Les principaux indicateurs économiques européens n'ont pas encore révélé l'impact des attentats, y compris les chiffres de l'inflation de décembre, qui ont légèrement augmenté.

Cela pourrait changer - surveillez les résultats préliminaires de l'indice PMI pour l'activité des économies européennes en janvier, publiés mercredi, et la première estimation de l'inflation dans la zone euro pour le même mois, publiée le 1er février. La présidente de la BCE, Christine Lagarde, pourrait bien aborder le sujet lors d'une conférence de presse après la réunion de jeudi consacrée à la fixation des taux.

POURQUOI L'ÉCONOMIE N'EN BÉNÉFICIE-T-ELLE PAS ENCORE ?

Les performances de l'économie mondiale restent inférieures à la normale, ce qui laisse supposer qu'il y a encore beaucoup de marge de manœuvre dans le système.

Prenons l'exemple des prix du pétrole, le canal le plus évident par lequel les problèmes du Moyen-Orient pourraient toucher les économies de l'Europe et d'ailleurs.

Ils n'ont pas encore décollé car, comme l'a déclaré la semaine dernière à Reuters le directeur exécutif de l'Agence internationale de l'énergie, Fatih Birol, l'offre est solide et la croissance de la demande ralentit.

"Je ne m'attends pas à un changement majeur du prix du pétrole parce que nous avons une quantité amplement suffisante de pétrole sur le marché", a-t-il déclaré.

Le géant allemand de la logistique DHL a déclaré qu'il disposait encore de capacités de fret aérien - ce qui n'est pas une option pour tout le monde - parce que l'économie mondiale "n'est pas encore vraiment en train de pomper".

Cette situation économique morose fait qu'il est plus difficile pour les entreprises de répercuter toute hausse des coûts sur les consommateurs, par exemple, en devant emprunter de nouveaux itinéraires pour contourner l'Afrique. Nombre d'entre elles ont reconstitué leurs marges au cours de l'année écoulée et admettent qu'elles devront peut-être se contenter d'absorber cette hausse.

Le détaillant de meubles IKEA a même déclaré qu'il s'en tiendrait aux réductions de prix prévues et qu'il disposait des stocks nécessaires pour absorber les éventuels chocs de la chaîne d'approvisionnement.

Tant que ce sera le cas pour un nombre suffisant d'entreprises, les perturbations n'auront pas d'incidence sur l'inflation des prix à la consommation.

LES RESPONSABLES POLITIQUES EUROPÉENS PEUVENT-ILS SE CONTENTER D'IGNORER CETTE SITUATION ?

Non. Plus les perturbations se prolongeront, plus elles pèseront sur les entreprises et l'économie.

Le fabricant américain de véhicules électriques Tesla prévoit de suspendre une grande partie de sa production automobile dans son usine allemande du 29 janvier au 11 février en raison d'un manque de composants. Le suédois Volvo a interrompu la production de son usine belge pendant trois jours le mois dernier.

L'impact est probablement plus important sur les importations que sur les exportations : près d'un quart des marchandises entrant en Europe sont acheminées par voie maritime depuis l'Asie, alors que cette même voie ne représente que 10 % des exportations de l'Europe.

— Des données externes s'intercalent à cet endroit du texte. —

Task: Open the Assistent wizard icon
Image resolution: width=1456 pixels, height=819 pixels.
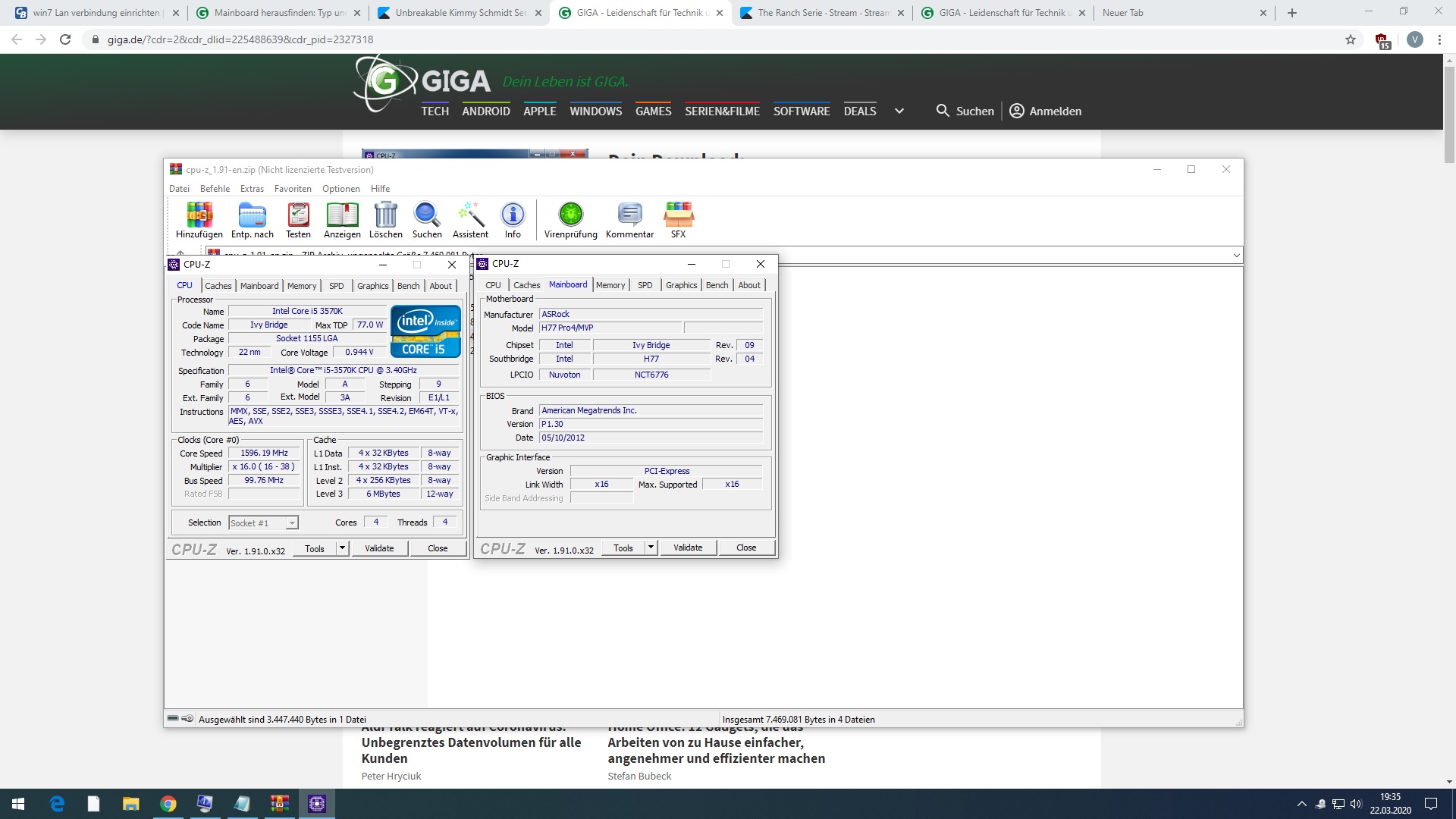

S'appuyant sur une estimation du FMI concernant l'impact de l'augmentation des coûts du fret, Oxford Economics a estimé, dans une note datée du 4 janvier, que l'augmentation des prix du transport par conteneur ajouterait 0,6 point de pourcentage à l'inflation d'ici un an. La BCE s'attend à ce que l'inflation dans la zone euro passe de 5,4 % en 2023 à 2,7 % cette année.

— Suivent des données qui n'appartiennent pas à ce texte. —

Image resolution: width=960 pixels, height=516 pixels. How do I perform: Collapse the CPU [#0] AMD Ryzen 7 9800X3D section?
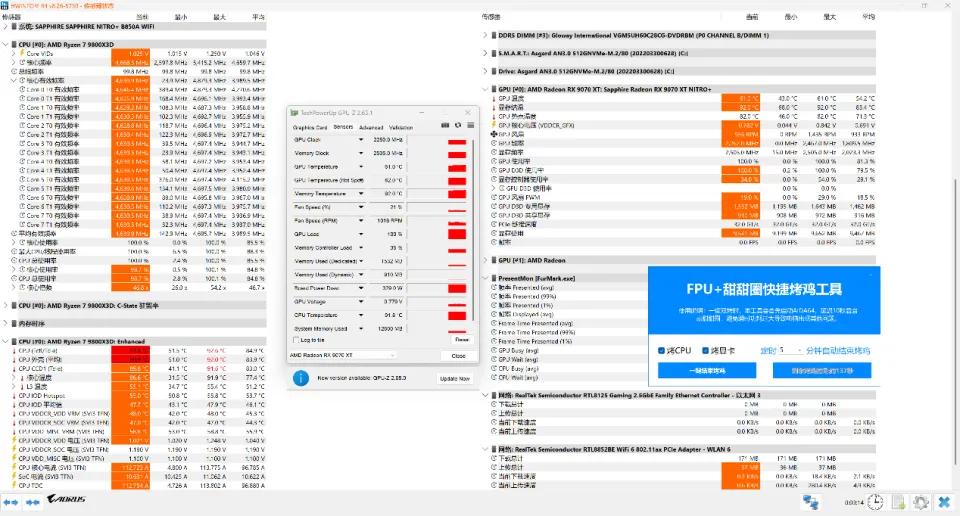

"Bien que cela suggère qu'une fermeture durable de la mer Rouge n'empêcherait pas l'inflation de chuter, elle ralentirait la vitesse à laquelle elle reviendrait à la normale", a déclaré Oxford Economics.

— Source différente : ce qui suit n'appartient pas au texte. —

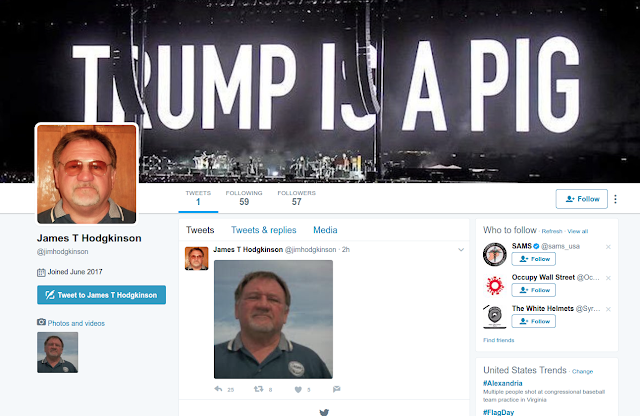
Task: Retweet the photo tweet using the retweet icon
Action: pyautogui.click(x=258, y=389)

Cette situation n'empêcherait toutefois pas le passage à des taux d'intérêt plus bas.

À plus long terme, la situation pourrait encourager les entreprises à faire avancer les plans - élaborés après que la pandémie de grippe aviaire COVID-19 a perturbé les échanges - en vue d'établir d'autres voies d'approvisionnement plus prévisibles.

Cela pourrait impliquer des voies commerciales plus longues mais plus sûres et une "délocalisation proche" ou une "re-délocalisation" pour rapprocher la production des marchés clés. Mais quelles que soient les options explorées, il est probable qu'elles aient toutes un point commun : des coûts plus élevés.